Conspiracy Theories

I’m not much for conspiracy theories.

In my long-ago days in City Hall,   we often encountered folks–sometimes they were neighborhood activists, sometimes representatives of organizations aggrieved about some action–who were absolutely convinced that city officials had cleverly and surreptiously implemented a plan to screw them. What they didn’t understand was that we lacked the cunning and imagination needed to carry out the nefarious plots they attributed to us. As a former co-worker used to say,  incompetence explained so much more than conspiracy.
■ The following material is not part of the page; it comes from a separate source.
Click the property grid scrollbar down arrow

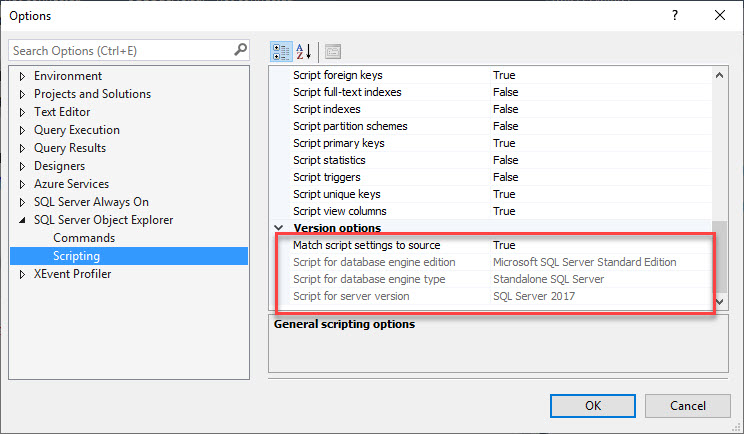[x=719, y=300]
But just because most accusations of intentional conspiracies tend to come from paranoid folks doesn’t mean that  bad behavior is never intentional.  (As the old saying goes, even paranoids have enemies.)

Which brings me to an unsettling theory advanced by Robert Reich in a recent blog post.

Robert Reich, as most readers know,  was Secretary of Labor in the Clinton Administration. He now teaches at Berkeley. His politics tend to be considerably to the left of mine; that said, however, his is a credible and very respectable voice, and he is not given to conspiracy theories.

Reich writes about persistently high unemployment, and the unwillingness of Congressional Republicans to do anything about it. These are facts. Unemployment remains high, and the House GOP remains stubbornly opposed to even the most reasonable measures to address that problem. The question is, why? Reich dismisses the notion that Republican obstinacy is entirely due to hatred of President Obama (aka the black guy in the White House).

First, high unemployment keeps wages down. Workers who are worried about losing their jobs settle for whatever they can get — which is why hourly earnings keep dropping. The median wage is now 4 percent lower than it was at the start of the recovery. Low wages help boost corporate profits, thereby keeping the regressives’ corporate sponsors happy.

Second, high unemployment fuels the bull market on Wall Street. That’s because the Fed is committed to buying long-term bonds as long as unemployment remains high. This keeps bond yields low and pushes investors into equities — which helps boosts executive pay and Wall Street commissions, thereby keeping regressives’ financial sponsors happy.

Third, high unemployment keeps most Americans economically fearful and financially insecure. This sets them up to believe regressive lies — that their biggest worry should be that “big government” will tax away the little they have and give it to “undeserving” minorities; that they should support low taxes on corporations and wealthy “job creators;” and that new immigrants threaten their jobs.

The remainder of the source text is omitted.